Memang, pembatasan tersebut masih
bisa diakali dengan berbagai alternatif, semisal dengan adanya perjanjian
khusus antara Inggris Raya dan negara-negara Uni Eropa untuk memperlakukan
mereka layaknya pemain lokal, seperti di liga Swiss atau memperlonggar aturan
izin kerja bagi pemain Uni Eropa yang ingin bermain di EPL. Namun hal tersebut
juga tidak akan mudah mengingat sangat sulit menciptakan suatu perjanjian hanya
berdasarkan kepentingan sepakbola semata apalagi status Inggris Raya di UE yang
berbeda dengan Swiss, dimana Inggris Raya berstatus desersi, sementara Swiss
berstatus anggota potensial di masa depan. Hal tersebut diyakini akan menjadi
hambatan tersendiri. Namun, jika FA ingin status liga primer tetap gemerlap seperti
saat ini, maka mereka pasti akan mencari jalan terbaik bagi nasib para pemain
UE tersebut di EPL.
Akan tetapi, hal tersebut tidak
selamanya berdampak buruk. Dampak positif yang bisa diraih dari keadaan
tersebut adalah makin besarnya kesempatan bagi pemain asli Inggris Raya untuk
unjuk gigi di liga mereka sendiri. Selama ini, dengan derasnya arus pemain
asing yang masuk di EPL, mereka seakan tersisih dan sulit untuk bersaing dengan
pemain dari luar Inggris Raya.

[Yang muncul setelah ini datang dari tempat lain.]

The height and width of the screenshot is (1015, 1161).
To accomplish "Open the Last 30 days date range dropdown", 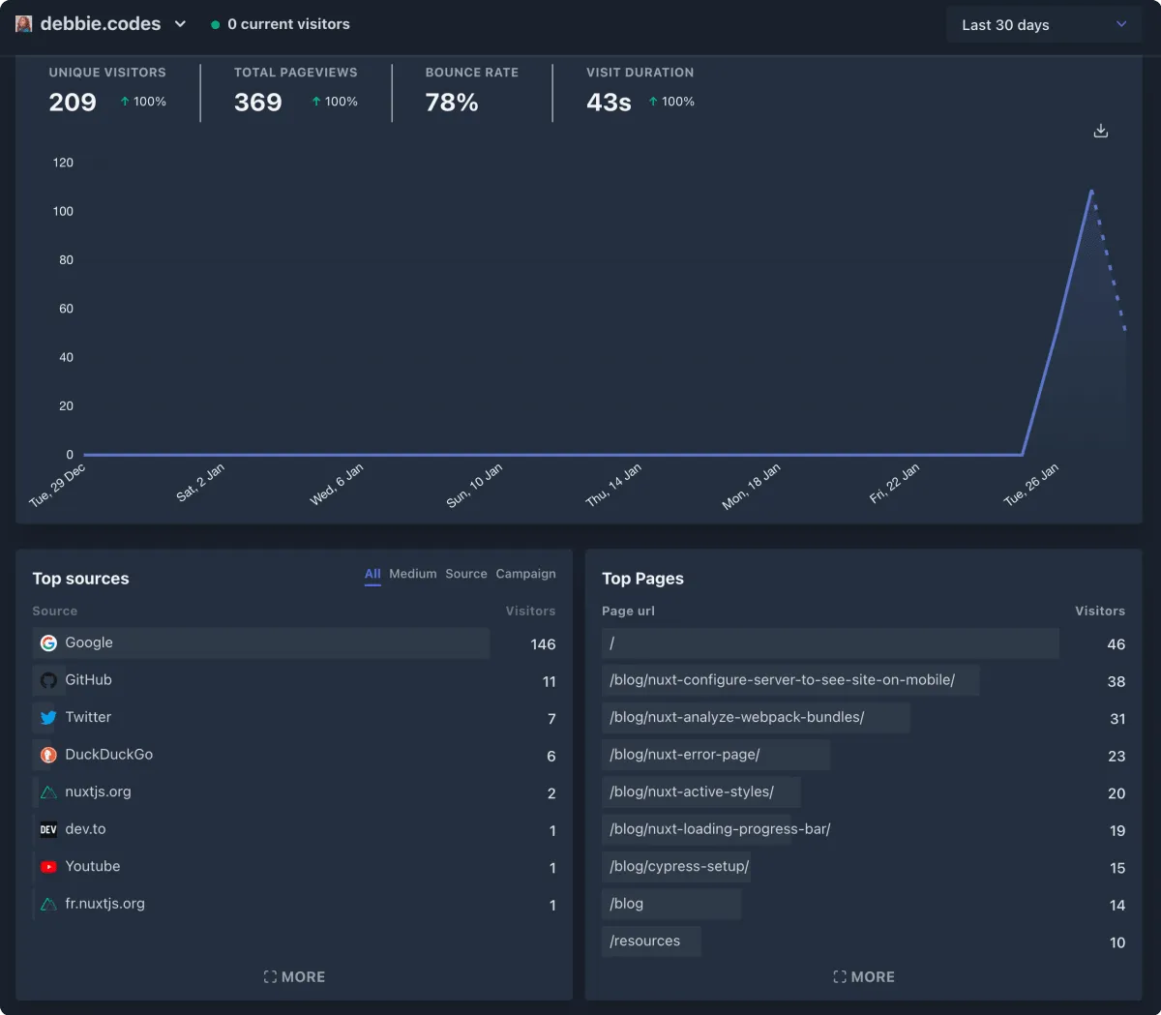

Dengan sulitnya kesempatan bagi pemain UE untuk
merumput di EPL,maka pemain asli Inggris Raya, terutama Inggris akan
mendapatkan kesempatan lebih besar untuk bermain dan berkembang, kedepannya hal
tersebut akan mempengaruhi performa timnas Inggris dengan banyaknya pilihan
pemain, karena selama ini salah satu masalah mereka dalam berpartisipasi di
turnamen besar adalah minimnya pilihan pemain berkualitas yang dapat dipanggil
ke timnas.
Hal-hal positif dan negative dari
Brexit terhadap sepakbola Inggris, terutama EPL tersebut memang harus
diperhatikan oleh para fans sepakbola yang akan memilih untuk tetap atau keluar
dari Uni Eropa pada tanggal 23 Juni nanti, kendati masalah keamanan dan ekonomi
tetap menjadi prioritas utama.
Terakhir,
penulis bukanlah tipikal pendukung model regionalism ala Uni Eropa dan
sejenisnya. Namun, penulis juga tetap menghargai apabila masyarakat Inggris
Raya tetap memilih menjadi anggota Uni Eropa. Maka, bagaimana langkah yang
harus dilakukan demi masa depan Liga Primer pada tanggal 23 Juni nanti?
Jawabannya biarkan rakyat Inggris Raya yang menentukan sendiri nasib mereka.